On April 28, 2011, the White House announced that President Barack Obama had selected Thorp High School science teacher Dawn Sparks as a recipient of the prestigious Presidential Award for Excellence in Mathematics and Science Teaching. Sparks was one of only 85 math and science teachers from across the nation to be selected, and one of only two from the state of Washington. Winners of this Presidential honor receive a $10,000 award from the National Science Foundation and an expense-paid trip to Washington, D.C., for an awards ceremony and several days of educational and celebratory events, including visits with members of Congress.

===Patrimony===
The Thorp High School mascot was originally the Red Devil, a now controversial slang term relating to Native Americans, however a vote of the student body in 1921 changed the mascot to the Tiger, while the school colors remained red and black. Thorp High School competes as a 1B member of the WIAA North Central Washington Conference.

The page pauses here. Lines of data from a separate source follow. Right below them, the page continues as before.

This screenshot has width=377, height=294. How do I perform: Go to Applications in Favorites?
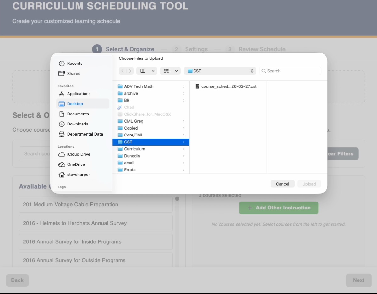[79, 94]
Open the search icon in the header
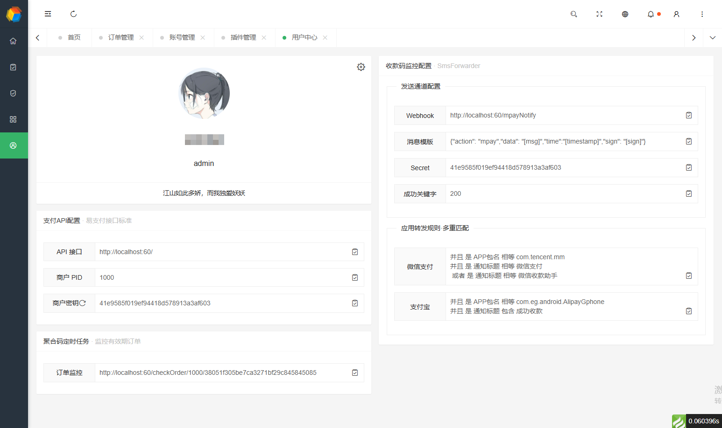The height and width of the screenshot is (428, 722). tap(573, 14)
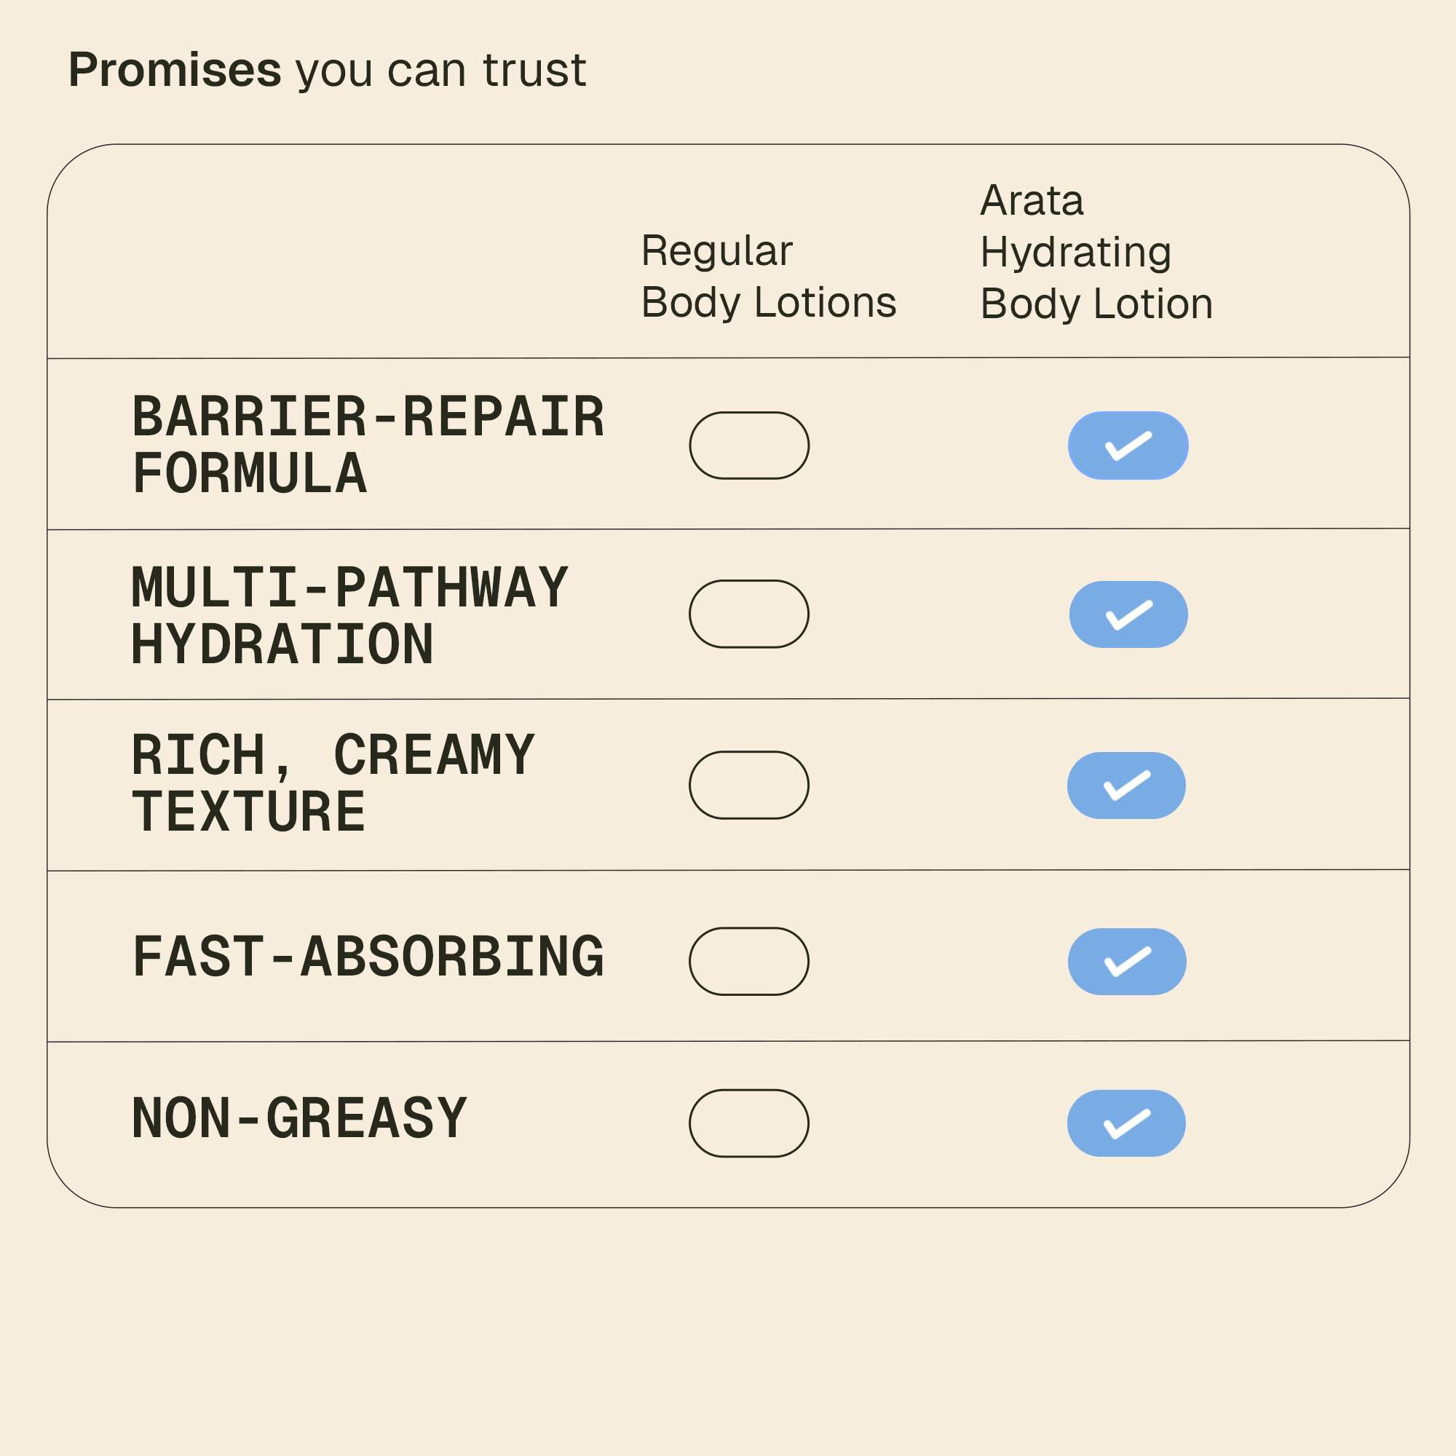Viewport: 1456px width, 1456px height.
Task: Click the NON-GREASY row label
Action: point(299,1118)
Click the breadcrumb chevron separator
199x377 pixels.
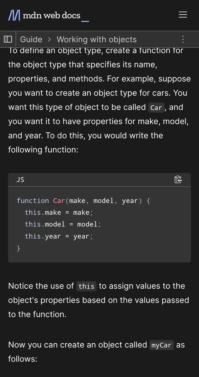pyautogui.click(x=49, y=39)
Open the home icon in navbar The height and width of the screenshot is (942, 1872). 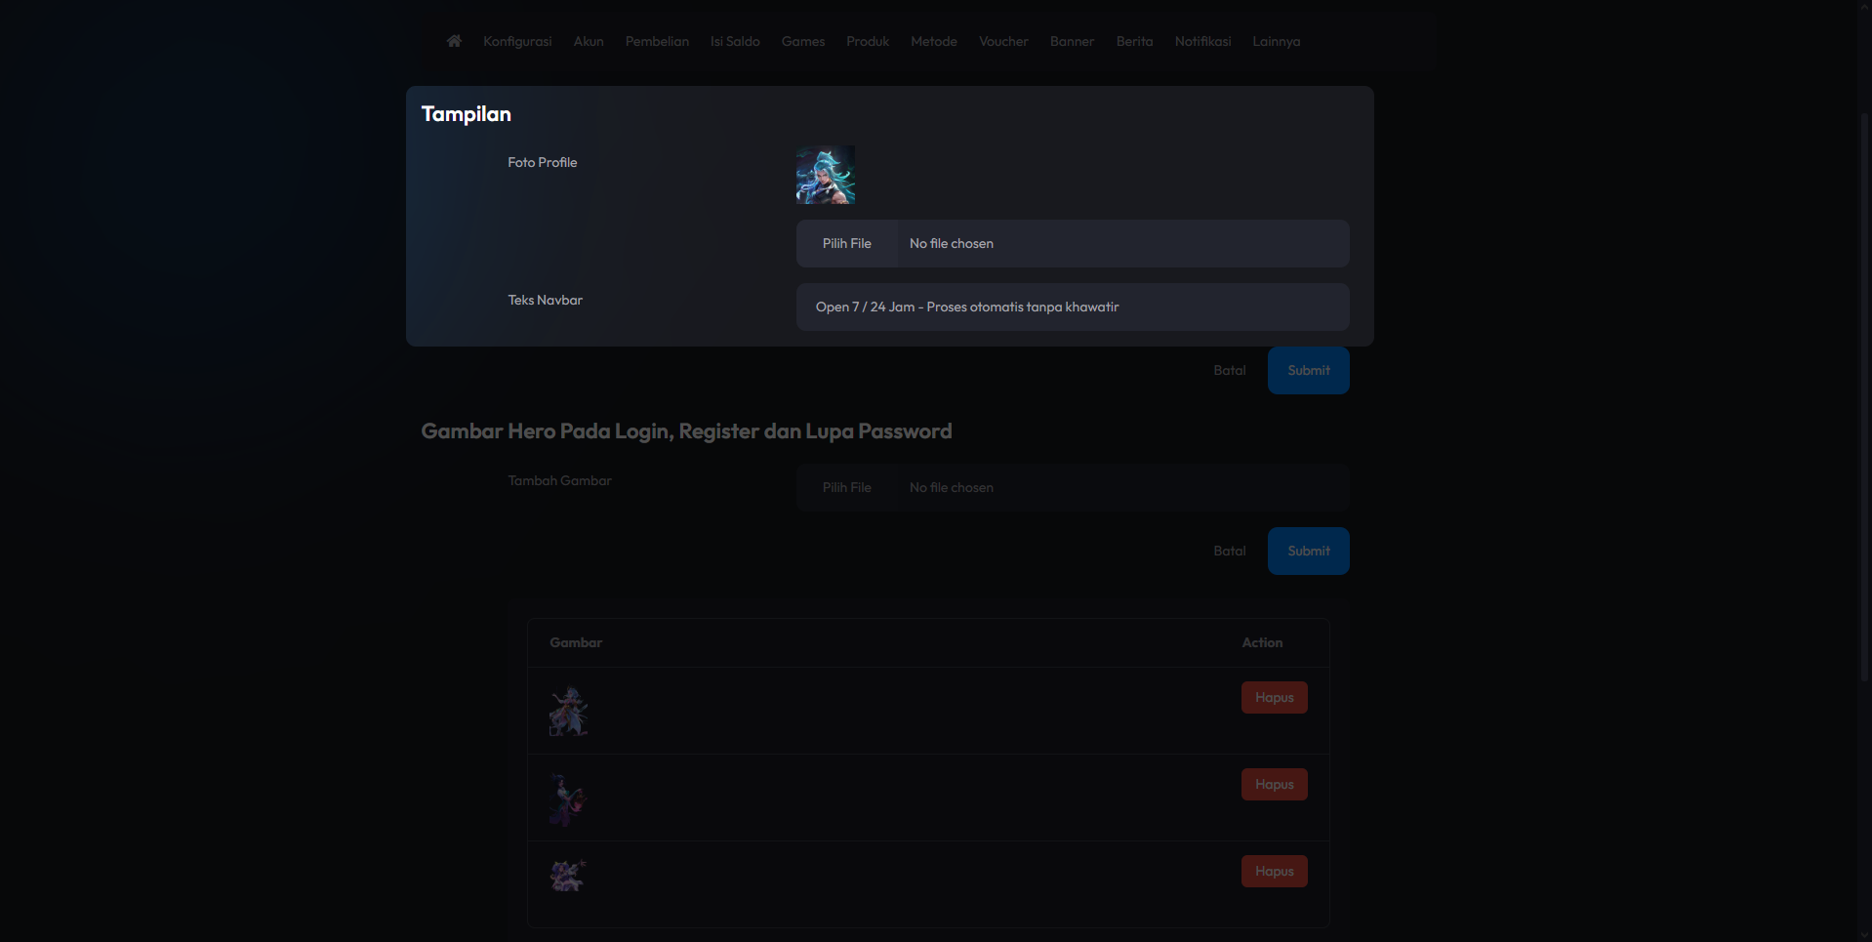[x=454, y=41]
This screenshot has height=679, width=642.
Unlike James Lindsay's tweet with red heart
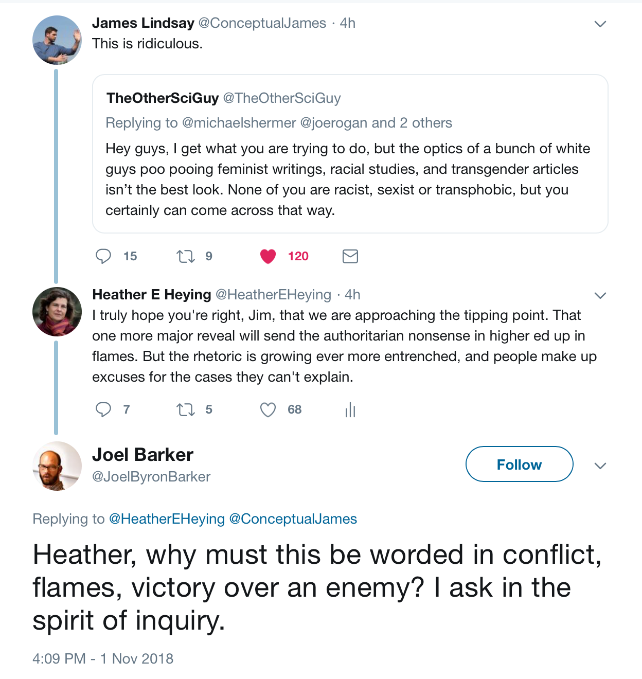click(x=268, y=256)
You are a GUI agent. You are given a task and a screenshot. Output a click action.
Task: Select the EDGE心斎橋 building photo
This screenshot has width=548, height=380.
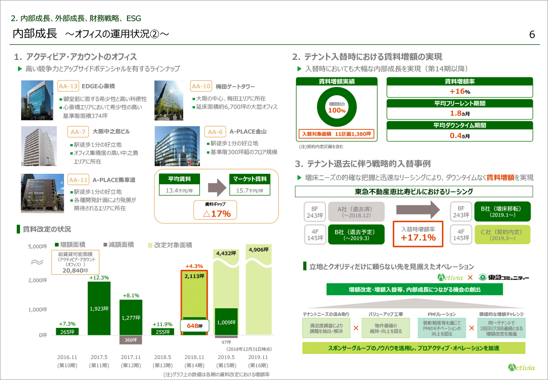point(37,101)
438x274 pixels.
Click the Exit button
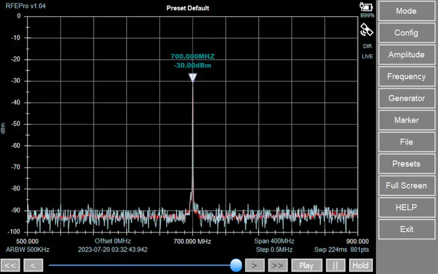point(406,229)
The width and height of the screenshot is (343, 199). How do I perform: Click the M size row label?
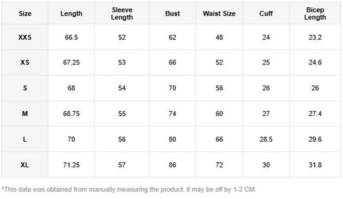[x=25, y=113]
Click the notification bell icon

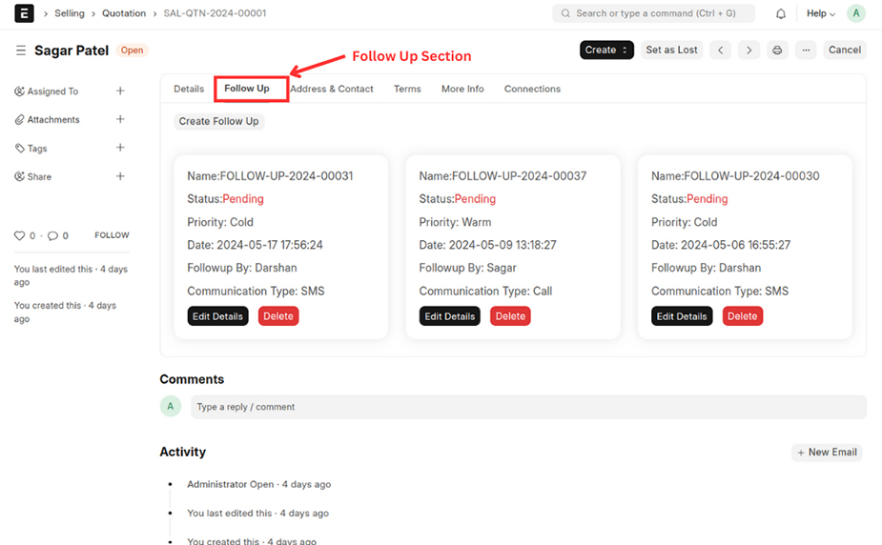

The high school yearbook, the Hialitza (/ˌhaɪəˈlɪtzə/ hy-ə-LIT-zə), was first produced in 1922, and, although it has experienced some recent interruptions, has been published annually by the town's high school students to chronicle the events of each school term. The name of the publication is attributed to Chinook Jargon:"When an Indian traveling through a mountainous country reaches the top of a mountain, he unconsciously stretches forth his hand and says Hialitza which when translated means a panoramic view or great sight. The name stands for the great outdoors and that which lies beyond in the distance. So, this record is symbolic of the Seniors who now look back over their four years in High School as in a panoramic view and into the future years they see only a haze in the distance. Thus, upon reading this publication one looks upon a panoramic view of the Students and Student Activities of Thorp High School."Long-standing traditions at the school include Homecoming, Spirit Week, Prom, Baccalaureate and the Senior Trip (a special excursion by the Senior class upon graduating, often to places like Disneyland or Canada). Each year prior to graduation, it is the practice of the Junior class to produce the Junior-Senior Banquet at which graduating students offer "Wills" to bequeath a certain item or comedic anecdote for each member of the Junior class, and Juniors offer "Prophesies" of the future for each member of the Senior class. Another yearly event at the school is the annual Harvest Carnival.